Eu sei que ele está aqui. Há outro lugar onde ele quer estar, mas não pode. Há nele um extremo desejo de protegê-la. Uma necessidade.

Quase o invejo.

Quase. Porque, para mim, não existe passado ou futuro. É sempre o presente. Uma existência que se estende pela existência. O tempo, para mim, não se representa cronologicamente, mas como uma forma maciça, sem início e sem fim. Exatamente por isso, sei o que foi, o que será e o que é. Sei que há para mim uma criatura que vive como um sopro, que não tem medo do que represento e que me ama por tudo o que sou.

E isso é para garantir sua existência. Porque destino é uma ficção. Uma ficção criada por mim e sobre a qual tenho total controle.

Olho para Sesshoumaru. Percebo sua angústia, mas me calo diante de sua expressão impassível. Sei onde ele quer estar. Sei que é impossível permitir que seu desejo se concretize. Sei que, por causa do que ele sente, eu sou aquele que lhe dá o fim.

— Não é maduro sentir ciúmes de si mesmo... — digo.

A única resposta que recebo é um olhar de desprezo. Volto a sorrir e recordo que tudo depende dele.


Fkake

Vc já se sentiu, triste, desmotivado, sem voltade de cantar uma bela canção?

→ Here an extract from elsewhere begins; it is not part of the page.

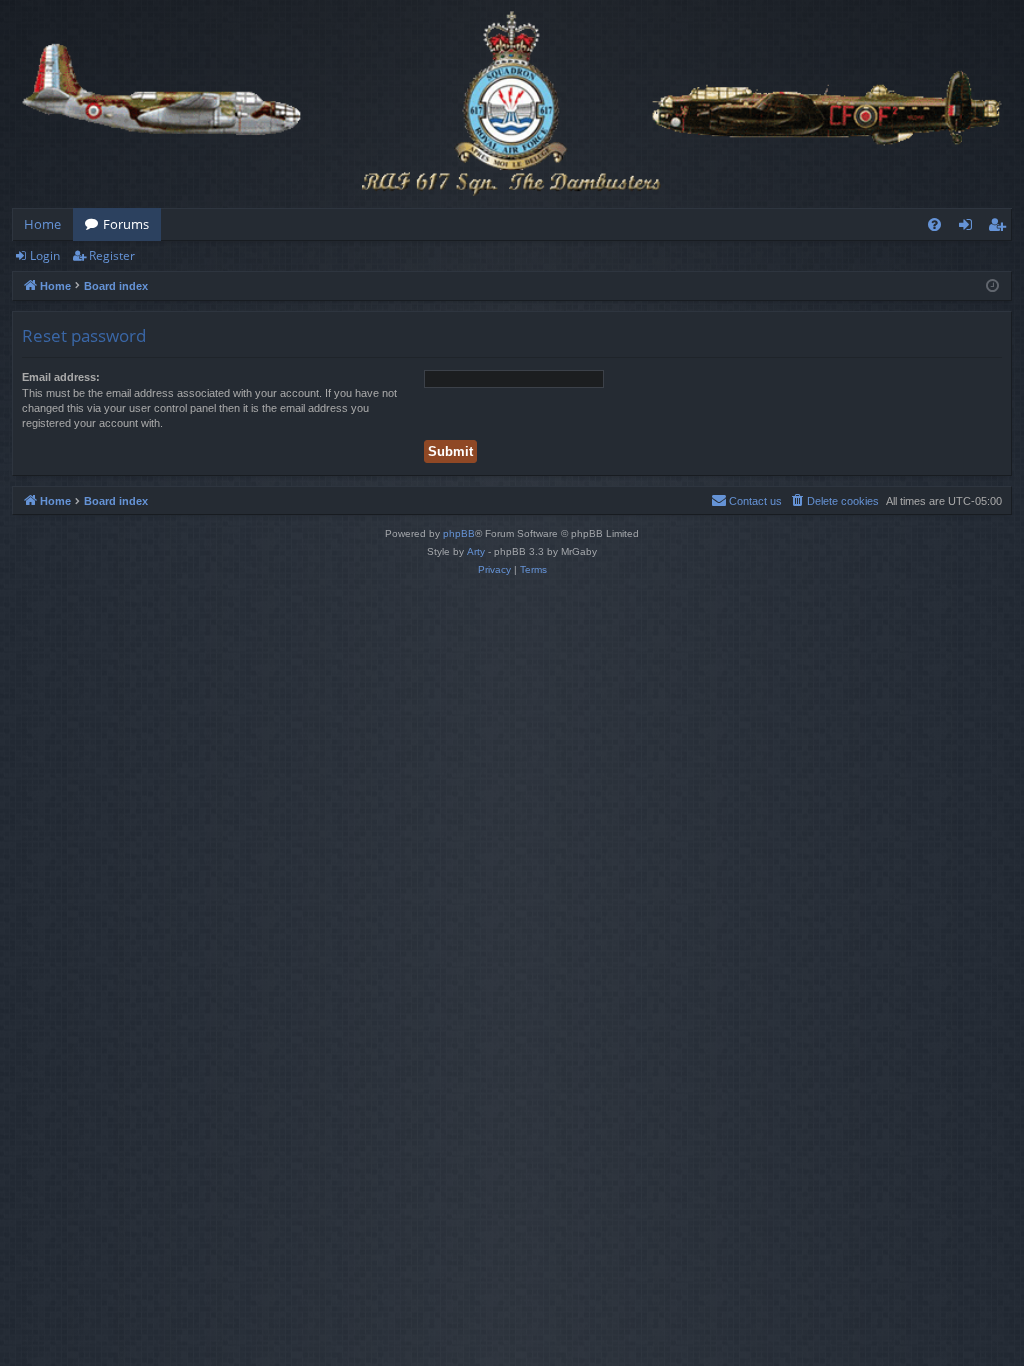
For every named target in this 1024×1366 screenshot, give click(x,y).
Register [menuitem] (1001, 228)
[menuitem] (934, 224)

Pois então, seus problemas terminaram pois a titia Cake está aqui com mais um capítulo lindo e pomposo, sqn.

Mas em todo caso, aqui está o primeiro capítulo do ano, espero que gostem.

Beijos, até o próximo capítulo.

Ladie

Como já tinha gente alegando que estava o ano todo sem fic, tá ai: ESSE CAPÍTULO GIGANTÃO.

Ok, parei.

A gente sempre quis fazer uma MS do Yong por motivos de: é o Yong e ele é de longe o personagem mais complexo dessa bagaça. Quando o criamos, tínhamos em mente que precisávamos de alguém para suprir a lacuna deixada em Inuyasha sobre quem estava por trás de tudo. Partimos da premissa de alguém superior aos youkais, uma energia sustentadora, uma espécie de divindade. Quando decidimos que ele seria senhor do tempo, percebemos que ele provavelmente absorveria as experiências de vida de uma forma totalmente diferente de um ser humano normal.

Criamos a ideia de que o Yong seria uma espécie de emissário, alguém com um corpo humano e poderes perenes, de tal forma que ele se sentisse dividido por essa natureza. De, ao mesmo tempo em que está perto dos humanos, também estaria distante demais para se sentir como um. De invejar o que os outros têm, mas se sentir incapaz de alcançar.

Decidimos que ele sempre se expressaria no tempo presente e tals.

Enfim. Surtei aqui. Parei. Fui nessa.